Solana Price Forecast: SOL rises despite mixed ETF, derivatives activity
Solana (SOL) is up nearly 2% at press time on Monday, staging a minor recovery after four consecutive days of losses. Institutional confidence in Solana is mixed, as two consecutive daily outflows last week capped weekly net inflow at $24 million.
  • Solana extends gains on Monday after four consecutive days of losses.
  • Solana ETFs recorded $24 million in net inflows last week, but outflows in the last two trading sessions signal short-term weakness.
  • Derivatives market shows a rise in bullish activity despite intense long liquidations in the last 24 hours.

Solana (SOL) is up nearly 2% at press time on Monday, staging a minor recovery after four consecutive days of losses. Institutional confidence in Solana is mixed, as two consecutive daily outflows last week capped weekly net inflow at $24 million. Derivatives data shows retail demand resurfacing in the short term despite liquidations totaling roughly $20 million over the last 24 hours. 

Technically, Solana remains trapped in a consolidation range, but the declining buying pressure skews the bias bearish.

Could institutions rebalance their SOL holdings?

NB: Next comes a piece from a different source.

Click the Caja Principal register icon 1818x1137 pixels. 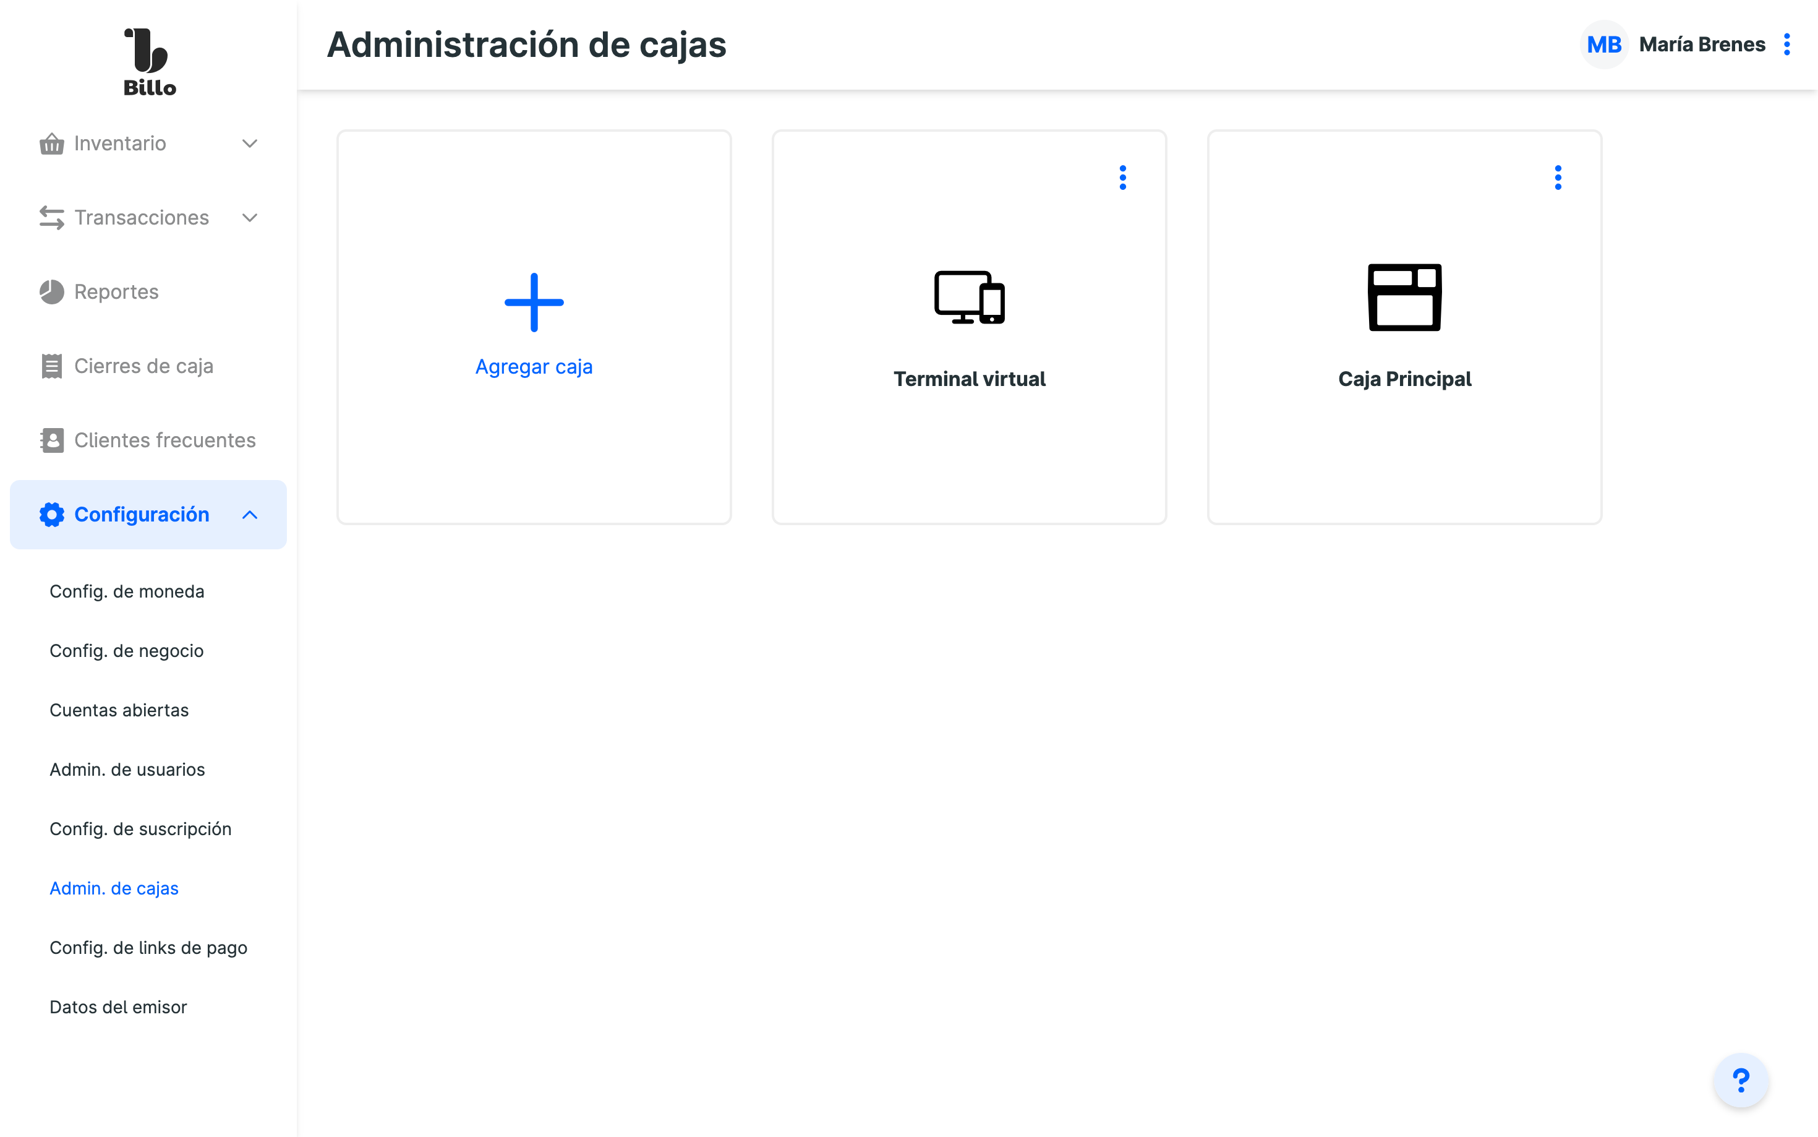coord(1404,297)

The US spot Solana Exchange Traded Funds (ETFs) hold roughly $800 million in SOL as of Friday. The confidence of institutional investors sustained the wipeout of more than 65% of Solana's market capitalization over the last six months as ETFs recorded just two weekly net outflows, totaling roughly $11 million. This keeps the cumulative net inflow at $957 million on Friday, projecting no major restructuring during the correction period.

However, the two consecutive outflows at the end of last week were $5.23 million and $8.23 million, capping the weekly inflow to $24.05 million. These outflows are consistent with rising downside pressure on the broader cryptocurrency market stemming from the US-Iran war and rising oil prices.

SOL ETFs data. Source: Sososvalue

If Solana ETFs record consistent outflows this week, it will confirm a loss of institutional interest and flag significant downside risk. 

Derivatives market shows short-term confidence

Retail interest in Solana spiked during the short-term recovery at the start of this week. CoinGlass data shows the SOL Open Interest (OI) stands at $5.01 billion, up 1% in the last 24 hours, suggesting positional buildup or increased leverage exposure as risk-on sentiment resurfaces. This capital inflow aligns with the funding rate rising to -0.0006%, from -0.0161% on Sunday, indicating reduced incentive for traders holding bearish positions.

Despite this softened bearish grip on Solana derivatives, liquidation numbers indicate a $19.79 million positional wipeout over the last 24 hours, led by $15.52 million in long positions. This suggests a larger wipeout of bullish positions and renewed bullish activity remains at risk.

SOL derivatives data. Source: CoinGlass

Technical outlook: Could Solana rise to $100?

Solana trades in the green by 2% at press time on Monday, after a four-day decline, reflecting a broader bearish bias. SOL remains below the declining 50-, 100-, and 200-day Exponential Moving Averages (EMAs), reaffirming the bearish bias. 

The top altcoin remains trapped in a sideways trend, ranging between the daily open and close prices of February 5 of $92.11 and $78.35, respectively. The upside resistance for SOL at $92.11 clusters with the declining 50-day EMA at $95.82. 

If SOL clears $95.82, it could extend its recovery above $100, then the 100-day EMA at $112.80.

The technical indicators on the daily chart suggest that buyers are struggling to build upside momentum. The Moving Average Convergence Divergence (MACD) remains above its signal line, but the contracting histograms suggest a loss of bullish momentum in the short term. The Relative Strength Index (RSI) is at 43, reversing from the midline as sellers retain control.

SOL/USDT daily price chart.

On the downside, initial support remains at $78.35, which remains the last line of defense before the $67.50 support, marked by the February 6 low.  

(The technical analysis of this story was written with the help of an AI tool.)